Gegen den inneren Feind
Folgen des »Deutschen Herbstes«: Juristen beklagen Einschränkung der Grundrechte im »Kampf gegen den Terror« von Sebastian Wessels
Nicht nur die militanten Aktionen der Rote-Armee-Fraktion (RAF) erreichten im September und Oktober 1977, im sogenannten »Deutschen Herbst«, ihren Höhepunkt, sondern auch die gesetzgeberische und justitielle Aufrüstung des Staates gegen politischen Widerstand. Nachdem die Bedeutung der RAF in den 90er Jahren schwand und sie sich 1998 schließlich auflöste, haben staatliche Akteure neue Feinde ausgemacht, die als Begründung für immer weitergehende Grundrechts-einschränkungen herhalten müssen. Am Montag abend luden der »arbeitskreis kritischer juristinnen und juristen« an der Humboldt-Universität und die Vereinigung Berliner Strafverteidiger zu einer Podiumsdiskussion über »Die juristischen Folgen des Deutschen Herbstes«, um diese Entwicklungen zu resümieren und einen Ausblick in die Zukunft zu wagen.

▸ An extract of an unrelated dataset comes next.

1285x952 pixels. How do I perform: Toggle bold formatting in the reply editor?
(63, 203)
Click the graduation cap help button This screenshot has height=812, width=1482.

An der Aktualität des Themas konnte es keinen Zweifel geben: Erwähnung fanden die Vorstöße in Richtung Rasterfahndung, Inlandseinsatz der Bundeswehr, Abschüsse entführter Passagierflugzeuge, Telekommunikationsüberwachung -- und natürlich die aktuellen Verfahren nach Paragraph 129a des Strafgesetzbuchs. Dieser stellte die »Mitgliedschaft in einer terroristischen Vereinigung« unter Strafe, sei aber in der Praxis vielmehr »dafür da, politische Bewegungen zu überwachen, auszuforschen und abzuschrecken«, so Christina Clemm, die Strafverteidigerin des Berliner Soziologen Andrej H. Dieser ist gegenwärtig von einem der berüchtigten 129a-Verfahren betroffen und wird seit vielen Monaten umfassend überwacht, weil die Bundesanwaltschaft ihm vorwirft, Mitglied in der »militanten gruppe« (»mg«) zu sein.
An Clemms Vortrag wurde deutlich, daß das rechtsstaatlich zweifelhafte Vorgehen der Justiz, das im Deutschen Herbst massive Kritik provozierte, keineswegs nur Geschichte ist -- so werde ihre sämtliche Korrespondenz mit ihrem Mandanten Andrej H. überwacht, die im Rechtsstaat vertraulich sein müßte. Auch gebe es deutliche Hinweise, daß man ihr Ermittlungsakten vorenthalte. Die Antiterrorgesetzgebung seit den 70er Jahren stehe in einer Tradition der »innerdeutschen Feindbekämpfung«, die bereits 1952 mit der Kommunistenverfolgung begonnen habe und zur »Herrschaftssicherung« immer weiter die Grundrechte beschneide, so Martin Kutscha, Vorsitzender der Vereinigung demokratischer Juristinnen und Juristen. Jasper von Schlieffen, Geschäftsführer des Organisationsbüros der Strafverteidigervereinigungen wies auf den 2002 eingeführten Paragraphen 129b hin, der die Mitgliedschaft in einer ausländischen terroristischen Vereinigung unter Strafe stellt. Wenn Beweismittel, die von ausländischen Behörden geliefert werden, durch Folter gewonnen wurden, dürften sie nicht verwertet werden. Ihr unrechtmäßiges Zustandekommen allerdings müsse die Verteidigung beweisen.